Ok, so I know that I have SO MUCH to be thankful for. I do, I realize it. But can I have a few minutes for what will seem like a trivial pity party? Please? Ok, thank you.
Elliott has been complaining of stomach pain for over a week now. We've been to the clinic once, I've talked to the doc on the phone twice (once he was at home, bless him), and we have our 2nd prescription being called in now. It could very well be anxiety. Could be nothing. But this mom is a major worrier. You would be going "AHA!" right about now if he was burdened with my genetics. Related, quite possibly, is the fact that he is once again -- after the nicest of reprieves -- crying about going to daycare again. S-I-G-H. So, that is how my week kicked off.
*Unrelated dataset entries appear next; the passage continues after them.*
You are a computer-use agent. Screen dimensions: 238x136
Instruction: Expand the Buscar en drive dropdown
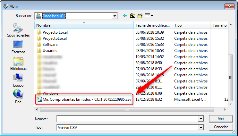tap(115, 16)
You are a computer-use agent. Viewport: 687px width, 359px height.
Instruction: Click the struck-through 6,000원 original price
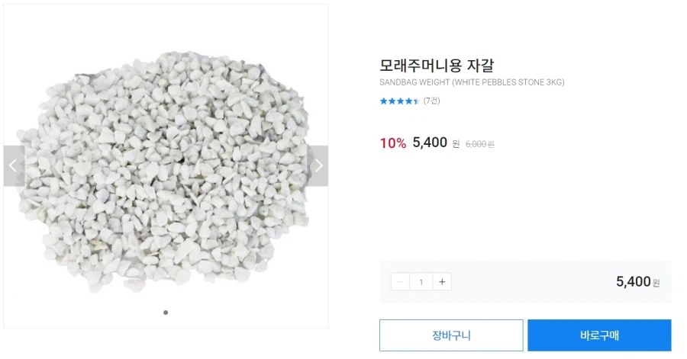pos(479,144)

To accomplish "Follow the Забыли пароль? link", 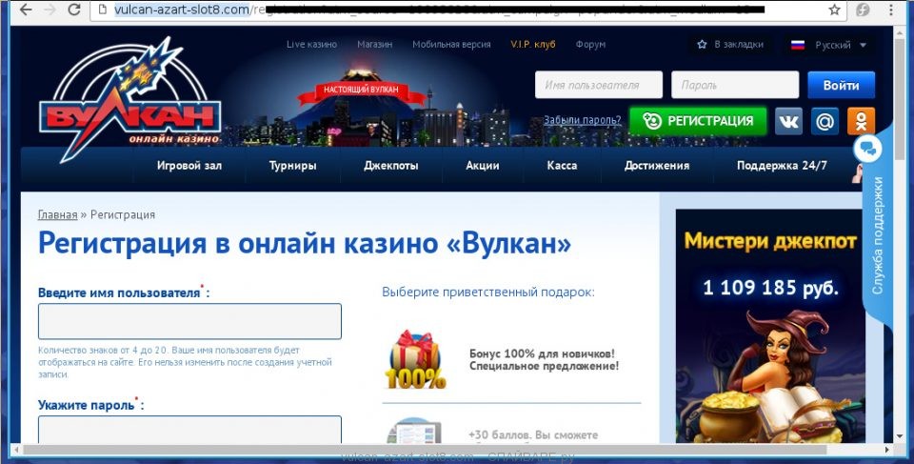I will coord(583,121).
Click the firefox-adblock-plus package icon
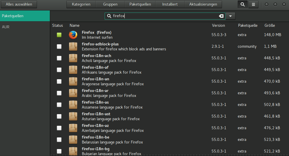Screen dimensions: 289x156 click(x=73, y=47)
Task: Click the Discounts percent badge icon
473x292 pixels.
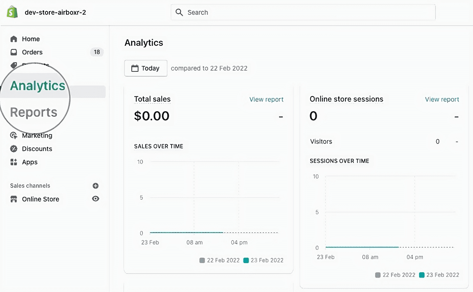Action: click(x=14, y=149)
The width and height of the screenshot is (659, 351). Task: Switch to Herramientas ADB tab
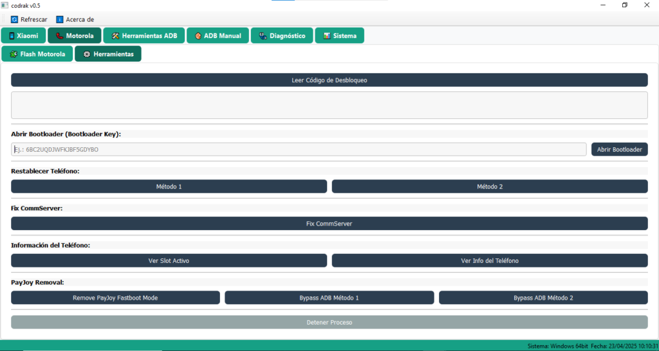[x=144, y=36]

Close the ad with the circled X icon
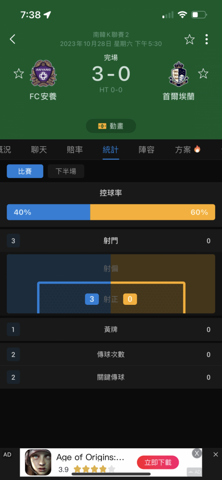197,454
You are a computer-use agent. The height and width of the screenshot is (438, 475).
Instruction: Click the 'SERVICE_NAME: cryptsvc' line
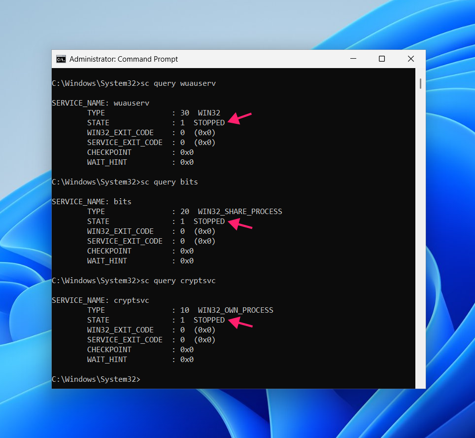point(101,300)
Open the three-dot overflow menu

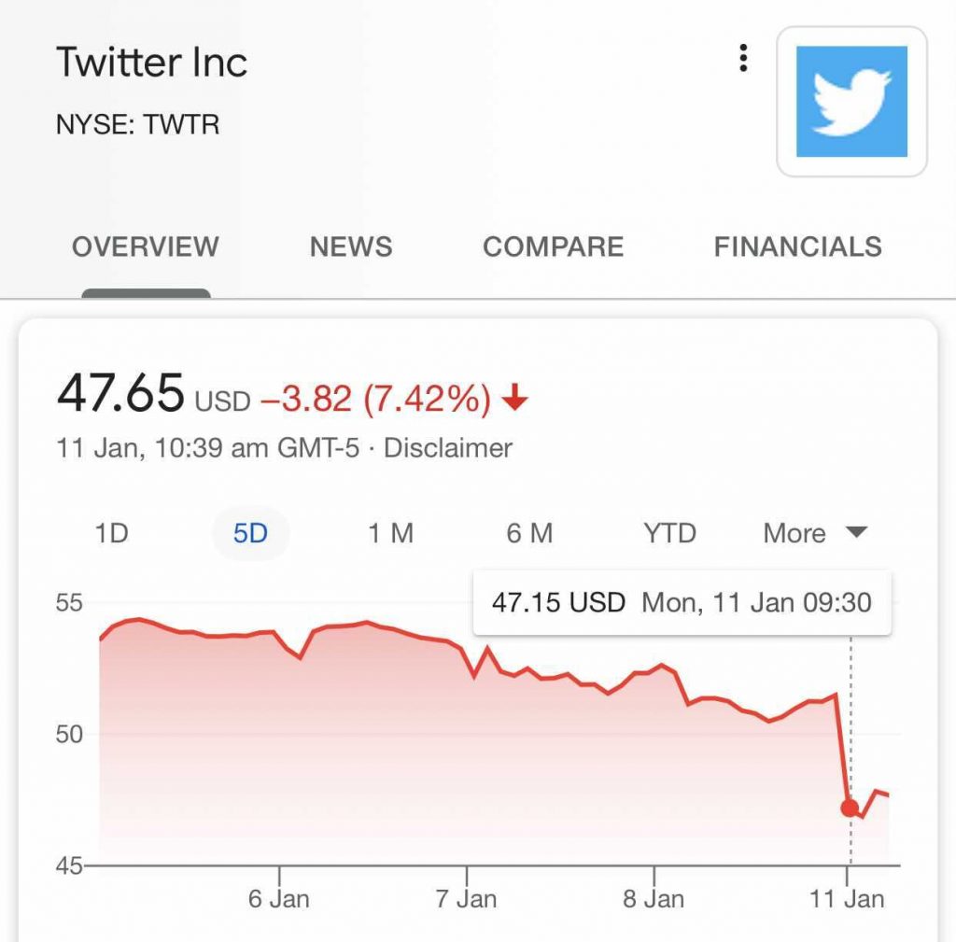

Plus, today was teacher request day for 4k at "big school." Jero called me 2x before I ever even made it there. Once to tell me he didn't know two of the names on the sheet, and once to tell me that the monthly cost had doubled. D-O-U-B-L-E-D. No, it's not a horrendous amount. However, I have been tiding myself over/giving myself hope/not letting myself jump off a cliff by telling myself over and over again, "I'll have $200/month extra this fall..."
Was this a morning of epic disaster? No. Did it start my day off gripey? Yes. Is it normal stuff people deal with all the time? Yes. However, for now, I am indulging in a little pity party for one. I do look splendid in my pink feather boa, after all, and therefore should wear it every chance I get.
3 comments:
I'm sorry. I do however feel worse about your Toy Story outlook. It's a crazy world.
Sorry you had a bad day. I have something that will make you laugh.... Our names were printed in the Sunday paper yesterday for not cutting our yard at our old house. Turns out it is still somehow in our name and the new owners have not only failed to cut their grass but they have also failed to pay the taxes.
Kasey, how terrible! That would make me wanna show my tail to those other folks!